(EXERCISE BRIEF):
Give back all of the data exactly.

(Source data):
____

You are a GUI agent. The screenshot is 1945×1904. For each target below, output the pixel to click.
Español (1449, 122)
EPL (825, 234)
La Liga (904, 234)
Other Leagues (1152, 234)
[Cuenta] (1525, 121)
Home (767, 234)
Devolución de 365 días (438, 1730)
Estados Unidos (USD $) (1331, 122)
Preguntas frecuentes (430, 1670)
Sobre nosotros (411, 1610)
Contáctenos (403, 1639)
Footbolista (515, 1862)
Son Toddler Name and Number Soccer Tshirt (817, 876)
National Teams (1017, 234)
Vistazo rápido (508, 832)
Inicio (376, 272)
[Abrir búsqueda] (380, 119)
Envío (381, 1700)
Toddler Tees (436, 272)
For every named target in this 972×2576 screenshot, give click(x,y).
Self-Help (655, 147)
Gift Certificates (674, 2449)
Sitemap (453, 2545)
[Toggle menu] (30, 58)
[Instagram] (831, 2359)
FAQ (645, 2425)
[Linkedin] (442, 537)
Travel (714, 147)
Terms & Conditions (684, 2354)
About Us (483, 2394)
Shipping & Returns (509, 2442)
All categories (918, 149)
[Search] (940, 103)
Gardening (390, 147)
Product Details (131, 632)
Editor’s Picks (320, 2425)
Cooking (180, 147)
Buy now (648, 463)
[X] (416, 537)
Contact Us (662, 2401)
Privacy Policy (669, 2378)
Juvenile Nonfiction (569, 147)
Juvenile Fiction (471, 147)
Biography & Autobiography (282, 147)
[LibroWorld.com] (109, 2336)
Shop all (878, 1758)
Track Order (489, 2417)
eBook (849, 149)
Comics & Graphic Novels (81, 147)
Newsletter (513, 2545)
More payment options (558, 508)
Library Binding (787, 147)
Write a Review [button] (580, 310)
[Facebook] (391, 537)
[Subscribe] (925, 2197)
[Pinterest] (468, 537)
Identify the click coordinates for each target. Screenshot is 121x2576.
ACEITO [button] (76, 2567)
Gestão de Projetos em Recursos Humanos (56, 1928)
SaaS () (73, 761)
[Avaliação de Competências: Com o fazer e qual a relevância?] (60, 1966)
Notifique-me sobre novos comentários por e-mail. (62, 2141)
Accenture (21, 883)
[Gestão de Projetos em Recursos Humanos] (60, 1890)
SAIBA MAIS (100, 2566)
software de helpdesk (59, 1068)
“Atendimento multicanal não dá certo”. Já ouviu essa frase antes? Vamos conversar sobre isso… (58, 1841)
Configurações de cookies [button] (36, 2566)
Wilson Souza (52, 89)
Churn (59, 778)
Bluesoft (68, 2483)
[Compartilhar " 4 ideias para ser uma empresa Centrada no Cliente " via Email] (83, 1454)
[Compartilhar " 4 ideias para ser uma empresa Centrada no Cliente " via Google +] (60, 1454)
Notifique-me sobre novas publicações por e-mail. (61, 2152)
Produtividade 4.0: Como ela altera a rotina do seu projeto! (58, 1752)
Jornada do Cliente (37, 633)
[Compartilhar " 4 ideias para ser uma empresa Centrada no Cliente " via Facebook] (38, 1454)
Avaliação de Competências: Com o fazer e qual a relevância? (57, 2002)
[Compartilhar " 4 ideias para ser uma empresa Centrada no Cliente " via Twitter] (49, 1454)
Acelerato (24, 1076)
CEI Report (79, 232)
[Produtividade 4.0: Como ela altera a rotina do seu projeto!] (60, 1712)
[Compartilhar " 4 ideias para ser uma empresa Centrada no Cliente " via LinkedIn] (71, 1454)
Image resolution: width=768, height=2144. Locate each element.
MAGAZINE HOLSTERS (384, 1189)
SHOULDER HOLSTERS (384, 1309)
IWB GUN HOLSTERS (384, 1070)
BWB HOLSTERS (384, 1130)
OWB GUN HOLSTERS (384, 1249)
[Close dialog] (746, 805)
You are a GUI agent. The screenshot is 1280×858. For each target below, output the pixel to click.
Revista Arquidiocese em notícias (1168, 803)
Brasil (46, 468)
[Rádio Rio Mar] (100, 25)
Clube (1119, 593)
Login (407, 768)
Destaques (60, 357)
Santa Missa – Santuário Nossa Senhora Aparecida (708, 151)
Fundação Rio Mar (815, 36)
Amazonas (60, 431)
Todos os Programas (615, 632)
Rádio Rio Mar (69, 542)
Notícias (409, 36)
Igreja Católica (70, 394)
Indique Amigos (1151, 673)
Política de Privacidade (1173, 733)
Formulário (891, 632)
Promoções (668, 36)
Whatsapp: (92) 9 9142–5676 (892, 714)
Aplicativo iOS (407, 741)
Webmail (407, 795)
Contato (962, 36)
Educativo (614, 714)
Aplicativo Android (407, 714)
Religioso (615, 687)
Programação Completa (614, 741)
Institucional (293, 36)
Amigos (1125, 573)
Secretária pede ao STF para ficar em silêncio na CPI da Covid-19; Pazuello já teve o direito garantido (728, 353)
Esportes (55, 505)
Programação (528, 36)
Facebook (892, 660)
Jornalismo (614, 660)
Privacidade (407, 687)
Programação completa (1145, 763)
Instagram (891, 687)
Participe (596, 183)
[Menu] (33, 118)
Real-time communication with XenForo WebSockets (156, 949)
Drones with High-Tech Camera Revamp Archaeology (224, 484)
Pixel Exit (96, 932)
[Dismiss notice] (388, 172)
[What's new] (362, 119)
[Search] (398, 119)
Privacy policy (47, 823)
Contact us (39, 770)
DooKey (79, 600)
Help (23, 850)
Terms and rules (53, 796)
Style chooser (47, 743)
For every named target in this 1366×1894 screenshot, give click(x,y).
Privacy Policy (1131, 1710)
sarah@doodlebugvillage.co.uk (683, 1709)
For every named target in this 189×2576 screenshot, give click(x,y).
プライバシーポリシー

____

(ANSWER FOR THE TASK):
You are a GUI agent. The screenshot is 1945×1904. For each target below, output the pixel to click.
Español (1449, 122)
EPL (825, 234)
La Liga (904, 234)
Other Leagues (1152, 234)
[Cuenta] (1525, 121)
Home (767, 234)
Devolución de 365 días (438, 1730)
Estados Unidos (USD $) (1331, 122)
Preguntas frecuentes (430, 1670)
Sobre nosotros (411, 1610)
Contáctenos (403, 1639)
Footbolista (515, 1862)
Son Toddler Name and Number Soccer Tshirt (817, 876)
National Teams (1017, 234)
Vistazo rápido (508, 832)
Inicio (376, 272)
[Abrir búsqueda] (380, 119)
Envío (381, 1700)
Toddler Tees (436, 272)
For every named target in this 972×2576 screenshot, give click(x,y).
Self-Help (655, 147)
Gift Certificates (674, 2449)
Sitemap (453, 2545)
[Toggle menu] (30, 58)
[Instagram] (831, 2359)
FAQ (645, 2425)
[Linkedin] (442, 537)
Travel (714, 147)
Terms & Conditions (684, 2354)
About Us (483, 2394)
Shipping & Returns (509, 2442)
All categories (918, 149)
[Search] (940, 103)
Gardening (390, 147)
Product Details (131, 632)
Editor’s Picks (320, 2425)
Cooking (180, 147)
Buy now (648, 463)
[X] (416, 537)
Contact Us (662, 2401)
Privacy Policy (669, 2378)
Juvenile Nonfiction (569, 147)
Juvenile Fiction (471, 147)
Biography & Autobiography (282, 147)
[LibroWorld.com] (109, 2336)
Shop all (878, 1758)
Track Order (489, 2417)
eBook (849, 149)
Comics & Graphic Novels (81, 147)
Newsletter (513, 2545)
More payment options (558, 508)
Library Binding (787, 147)
Write a Review [button] (580, 310)
[Facebook] (391, 537)
[Subscribe] (925, 2197)
[Pinterest] (468, 537)
Identify the click coordinates for each target. Screenshot is 121x2576.
ACEITO [button] (76, 2567)
Gestão de Projetos em Recursos Humanos (56, 1928)
SaaS () (73, 761)
[Avaliação de Competências: Com o fazer e qual a relevância?] (60, 1966)
Notifique-me sobre novos comentários por e-mail. (62, 2141)
Accenture (21, 883)
[Gestão de Projetos em Recursos Humanos] (60, 1890)
SAIBA MAIS (100, 2566)
software de helpdesk (59, 1068)
“Atendimento multicanal não dá certo”. Já ouviu essa frase antes? Vamos conversar sobre isso… (58, 1841)
Configurações de cookies [button] (36, 2566)
Wilson Souza (52, 89)
Churn (59, 778)
Bluesoft (68, 2483)
[Compartilhar " 4 ideias para ser uma empresa Centrada no Cliente " via Email] (83, 1454)
[Compartilhar " 4 ideias para ser uma empresa Centrada no Cliente " via Google +] (60, 1454)
Notifique-me sobre novas publicações por e-mail. (61, 2152)
Produtividade 4.0: Como ela altera a rotina do seu projeto! (58, 1752)
Jornada do Cliente (37, 633)
[Compartilhar " 4 ideias para ser uma empresa Centrada no Cliente " via Facebook] (38, 1454)
Avaliação de Competências: Com o fazer e qual a relevância? (57, 2002)
[Compartilhar " 4 ideias para ser uma empresa Centrada no Cliente " via Twitter] (49, 1454)
Acelerato (24, 1076)
CEI Report (79, 232)
[Produtividade 4.0: Como ela altera a rotina do seu projeto!] (60, 1712)
[Compartilhar " 4 ideias para ser uma empresa Centrada no Cliente " via LinkedIn] (71, 1454)
Image resolution: width=768, height=2144. Locate each element.
MAGAZINE HOLSTERS (384, 1189)
SHOULDER HOLSTERS (384, 1309)
IWB GUN HOLSTERS (384, 1070)
BWB HOLSTERS (384, 1130)
OWB GUN HOLSTERS (384, 1249)
[Close dialog] (746, 805)
You are a GUI agent. The screenshot is 1280×858. For each target below, output the pixel to click.
Revista Arquidiocese em notícias (1168, 803)
Brasil (46, 468)
[Rádio Rio Mar] (100, 25)
Clube (1119, 593)
Login (407, 768)
Destaques (60, 357)
Santa Missa – Santuário Nossa Senhora Aparecida (708, 151)
Fundação Rio Mar (815, 36)
Amazonas (60, 431)
Todos os Programas (615, 632)
Rádio Rio Mar (69, 542)
Notícias (409, 36)
Igreja Católica (70, 394)
Indique Amigos (1151, 673)
Política de Privacidade (1173, 733)
Formulário (891, 632)
Promoções (668, 36)
Whatsapp: (92) 9 9142–5676 (892, 714)
Aplicativo iOS (407, 741)
Webmail (407, 795)
Contato (962, 36)
Educativo (614, 714)
Aplicativo Android (407, 714)
Religioso (615, 687)
Programação Completa (614, 741)
Institucional (293, 36)
Amigos (1125, 573)
Secretária pede ao STF para ficar em silêncio na CPI da Covid-19; Pazuello já teve o direito garantido (728, 353)
Esportes (55, 505)
Programação (528, 36)
Facebook (892, 660)
Jornalismo (614, 660)
Privacidade (407, 687)
Programação completa (1145, 763)
Instagram (891, 687)
Participe (596, 183)
[Menu] (33, 118)
Real-time communication with XenForo WebSockets (156, 949)
Drones with High-Tech Camera Revamp Archaeology (224, 484)
Pixel Exit (96, 932)
[Dismiss notice] (388, 172)
[What's new] (362, 119)
[Search] (398, 119)
Privacy policy (47, 823)
Contact us (39, 770)
DooKey (79, 600)
Help (23, 850)
Terms and rules (53, 796)
Style chooser (47, 743)
For every named target in this 1366×1894 screenshot, give click(x,y).
Privacy Policy (1131, 1710)
sarah@doodlebugvillage.co.uk (683, 1709)
For every named target in this 189×2576 screenshot, give click(x,y).
プライバシーポリシー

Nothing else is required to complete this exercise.